How to Avoid Collaboration Burnout in the Workplace
Teamwork and collaboration in the workplace are nothing new, but as businesses become increasingly global, there has been more discussion, analysis and thought around how to improve and optimize collaboration.
However, as silos breakdown and collaboration increases – there’s an often overlooked negative effect: burnout.
There are certain people in the office that tend to be top collaborators due to their skills, position in the business or their ability and willingness to give their time and energy. These people are frequently called upon to collaborate or help out. However, research from HBR says that “those seen as the best sources of information and in highest demand as collaborators in their companies” tend to have the lowest employee engagement and career satisfaction scores.
Here are three ways to foster collaboration in the workplace while avoiding employee burnout.
Empower top collaborators to support a cause that’s meaningful to them. Your top collaborators are often admired and well-connected within your business. Utilize their network and skills to bring people together to collaborate on a positive impact campaign. Be mindful to ensure that this isn’t another thing that you’re putting on their plate. Make sure that someone else is leading the campaign, and that there are very clear roles laid out so that they know exactly what is expected of them.
Use them as mentors.
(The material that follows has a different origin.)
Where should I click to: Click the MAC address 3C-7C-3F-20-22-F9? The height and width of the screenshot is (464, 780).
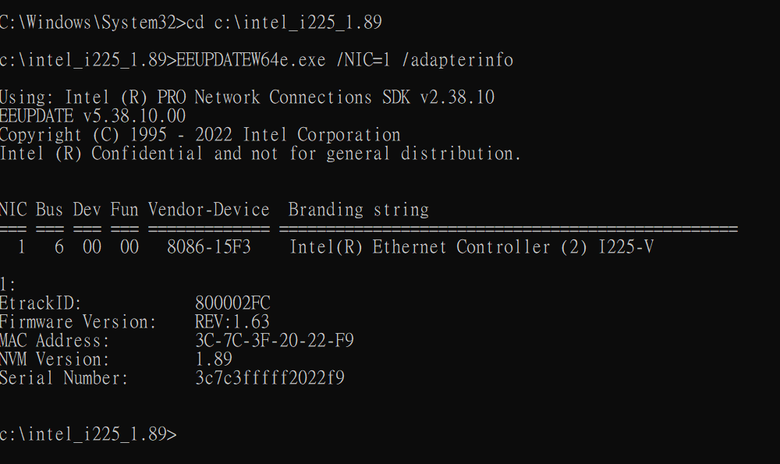(x=274, y=341)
Your top collaborators may be naturally giving people, but it can be exhausting and frustrating to frequently be called upon to help out with projects out of the blue. Rather than using these employees as ad hoc contributors, dedicate them to be mentors for specific employees so that they can pass on their skills and knowledge.
“Give a man a fish, and you feed him for a day. Teach a man to fish, and you feed him for a lifetime.”
Foster independence. Collaboration can bring fresh perspectives and creativity, but the reality is that not everything needs multiple hands and minds involved. Identify the tasks that can be executed independently, and once the employees in charge of these tasks gain your trust, instill autonomy in them so that they don’t feel they need to have other people helping to complete the task.